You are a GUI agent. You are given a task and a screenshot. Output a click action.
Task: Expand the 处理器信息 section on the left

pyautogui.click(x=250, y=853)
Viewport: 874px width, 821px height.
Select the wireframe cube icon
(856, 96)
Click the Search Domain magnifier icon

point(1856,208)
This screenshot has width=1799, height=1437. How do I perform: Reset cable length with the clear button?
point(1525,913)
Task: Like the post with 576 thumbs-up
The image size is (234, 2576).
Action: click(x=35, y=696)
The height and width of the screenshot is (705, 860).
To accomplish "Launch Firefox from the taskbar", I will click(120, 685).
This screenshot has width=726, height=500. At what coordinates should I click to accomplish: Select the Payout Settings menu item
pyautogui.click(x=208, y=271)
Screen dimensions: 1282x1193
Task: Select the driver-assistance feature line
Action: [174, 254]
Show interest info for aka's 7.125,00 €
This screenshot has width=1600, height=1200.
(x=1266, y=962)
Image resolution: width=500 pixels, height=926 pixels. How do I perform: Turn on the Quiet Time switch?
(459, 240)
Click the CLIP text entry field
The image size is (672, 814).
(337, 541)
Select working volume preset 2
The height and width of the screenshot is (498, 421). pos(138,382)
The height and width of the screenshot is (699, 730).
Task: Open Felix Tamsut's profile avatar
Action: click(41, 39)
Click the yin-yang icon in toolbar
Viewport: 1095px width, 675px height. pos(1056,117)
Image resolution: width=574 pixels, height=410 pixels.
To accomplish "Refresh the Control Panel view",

* Task description *
Write out every line of the records exactly.

* Exercise answer *
You are a GUI agent. You are given a task and a screenshot. Output a click action.
Task: Expand the 处理器信息 section on the left

pyautogui.click(x=250, y=853)
Viewport: 874px width, 821px height.
Select the wireframe cube icon
(856, 96)
Click the Search Domain magnifier icon

point(1856,208)
This screenshot has width=1799, height=1437. How do I perform: Reset cable length with the clear button?
point(1525,913)
Task: Like the post with 576 thumbs-up
The image size is (234, 2576).
Action: click(x=35, y=696)
The height and width of the screenshot is (705, 860).
To accomplish "Launch Firefox from the taskbar", I will click(120, 685).
This screenshot has width=726, height=500. At what coordinates should I click to accomplish: Select the Payout Settings menu item
pyautogui.click(x=208, y=271)
Screen dimensions: 1282x1193
Task: Select the driver-assistance feature line
Action: [174, 254]
Show interest info for aka's 7.125,00 €
This screenshot has width=1600, height=1200.
(x=1266, y=962)
Image resolution: width=500 pixels, height=926 pixels. How do I perform: Turn on the Quiet Time switch?
(459, 240)
Click the CLIP text entry field
The image size is (672, 814).
(337, 541)
Select working volume preset 2
The height and width of the screenshot is (498, 421). pos(138,382)
The height and width of the screenshot is (699, 730).
Task: Open Felix Tamsut's profile avatar
Action: click(41, 39)
Click the yin-yang icon in toolbar
Viewport: 1095px width, 675px height. pos(1056,117)
Image resolution: width=574 pixels, height=410 pixels.
To accomplish "Refresh the Control Panel view",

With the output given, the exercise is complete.